Entries on locating words and elements:
************

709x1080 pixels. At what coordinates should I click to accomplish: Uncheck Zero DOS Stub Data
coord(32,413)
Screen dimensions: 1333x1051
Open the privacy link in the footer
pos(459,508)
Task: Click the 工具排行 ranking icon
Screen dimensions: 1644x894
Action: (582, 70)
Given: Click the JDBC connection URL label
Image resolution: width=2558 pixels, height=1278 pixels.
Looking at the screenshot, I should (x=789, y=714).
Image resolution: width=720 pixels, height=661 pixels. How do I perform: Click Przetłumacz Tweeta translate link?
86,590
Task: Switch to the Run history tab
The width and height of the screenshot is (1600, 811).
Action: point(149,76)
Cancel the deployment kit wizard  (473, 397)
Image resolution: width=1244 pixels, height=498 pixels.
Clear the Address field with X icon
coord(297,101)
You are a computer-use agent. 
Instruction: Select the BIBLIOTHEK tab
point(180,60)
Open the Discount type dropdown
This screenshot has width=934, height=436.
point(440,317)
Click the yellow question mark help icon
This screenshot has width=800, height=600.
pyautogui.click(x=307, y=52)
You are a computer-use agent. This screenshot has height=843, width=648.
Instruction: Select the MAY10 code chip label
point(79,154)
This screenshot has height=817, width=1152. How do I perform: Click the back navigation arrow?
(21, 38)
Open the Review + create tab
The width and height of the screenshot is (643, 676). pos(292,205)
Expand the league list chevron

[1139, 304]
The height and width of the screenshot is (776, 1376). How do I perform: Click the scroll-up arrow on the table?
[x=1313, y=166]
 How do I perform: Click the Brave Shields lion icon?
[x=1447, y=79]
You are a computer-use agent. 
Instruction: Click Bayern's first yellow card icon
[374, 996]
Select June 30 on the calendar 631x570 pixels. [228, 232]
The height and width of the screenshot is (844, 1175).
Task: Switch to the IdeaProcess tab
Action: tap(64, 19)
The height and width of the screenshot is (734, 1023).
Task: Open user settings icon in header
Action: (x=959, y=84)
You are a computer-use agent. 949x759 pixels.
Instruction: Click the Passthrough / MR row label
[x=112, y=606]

************

◆ Brief ◆
Put every line of the data above into a Markdown table with the columns Row and Line, numbering the rows and leaving out blank lines.

◆ Task answer ◆
| Row | Line |
|---|---|
| 1 | 709x1080 pixels. At what coordinates should I click to accomplish: Uncheck Zero DOS Stub Data |
| 2 | coord(32,413) |
| 3 | Screen dimensions: 1333x1051 |
| 4 | Open the privacy link in the footer |
| 5 | pos(459,508) |
| 6 | Task: Click the 工具排行 ranking icon |
| 7 | Screen dimensions: 1644x894 |
| 8 | Action: (582, 70) |
| 9 | Given: Click the JDBC connection URL label |
| 10 | Image resolution: width=2558 pixels, height=1278 pixels. |
| 11 | Looking at the screenshot, I should (x=789, y=714). |
| 12 | Image resolution: width=720 pixels, height=661 pixels. How do I perform: Click Przetłumacz Tweeta translate link? |
| 13 | 86,590 |
| 14 | Task: Switch to the Run history tab |
| 15 | The width and height of the screenshot is (1600, 811). |
| 16 | Action: point(149,76) |
| 17 | Cancel the deployment kit wizard  (473, 397) |
| 18 | Image resolution: width=1244 pixels, height=498 pixels. |
| 19 | Clear the Address field with X icon |
| 20 | coord(297,101) |
| 21 | You are a computer-use agent.  |
| 22 | Instruction: Select the BIBLIOTHEK tab |
| 23 | point(180,60) |
| 24 | Open the Discount type dropdown |
| 25 | This screenshot has width=934, height=436. |
| 26 | point(440,317) |
| 27 | Click the yellow question mark help icon |
| 28 | This screenshot has width=800, height=600. |
| 29 | pyautogui.click(x=307, y=52) |
| 30 | You are a computer-use agent. This screenshot has height=843, width=648. |
| 31 | Instruction: Select the MAY10 code chip label |
| 32 | point(79,154) |
| 33 | This screenshot has height=817, width=1152. How do I perform: Click the back navigation arrow? |
| 34 | (21, 38) |
| 35 | Open the Review + create tab |
| 36 | The width and height of the screenshot is (643, 676). pos(292,205) |
| 37 | Expand the league list chevron |
| 38 | [1139, 304] |
| 39 | The height and width of the screenshot is (776, 1376). How do I perform: Click the scroll-up arrow on the table? |
| 40 | [x=1313, y=166] |
| 41 |  How do I perform: Click the Brave Shields lion icon? |
| 42 | [x=1447, y=79] |
| 43 | You are a computer-use agent.  |
| 44 | Instruction: Click Bayern's first yellow card icon |
| 45 | [374, 996] |
| 46 | Select June 30 on the calendar 631x570 pixels. [228, 232] |
| 47 | The height and width of the screenshot is (844, 1175). |
| 48 | Task: Switch to the IdeaProcess tab |
| 49 | Action: tap(64, 19) |
| 50 | The height and width of the screenshot is (734, 1023). |
| 51 | Task: Open user settings icon in header |
| 52 | Action: (x=959, y=84) |
| 53 | You are a computer-use agent. 949x759 pixels. |
| 54 | Instruction: Click the Passthrough / MR row label |
| 55 | [x=112, y=606] |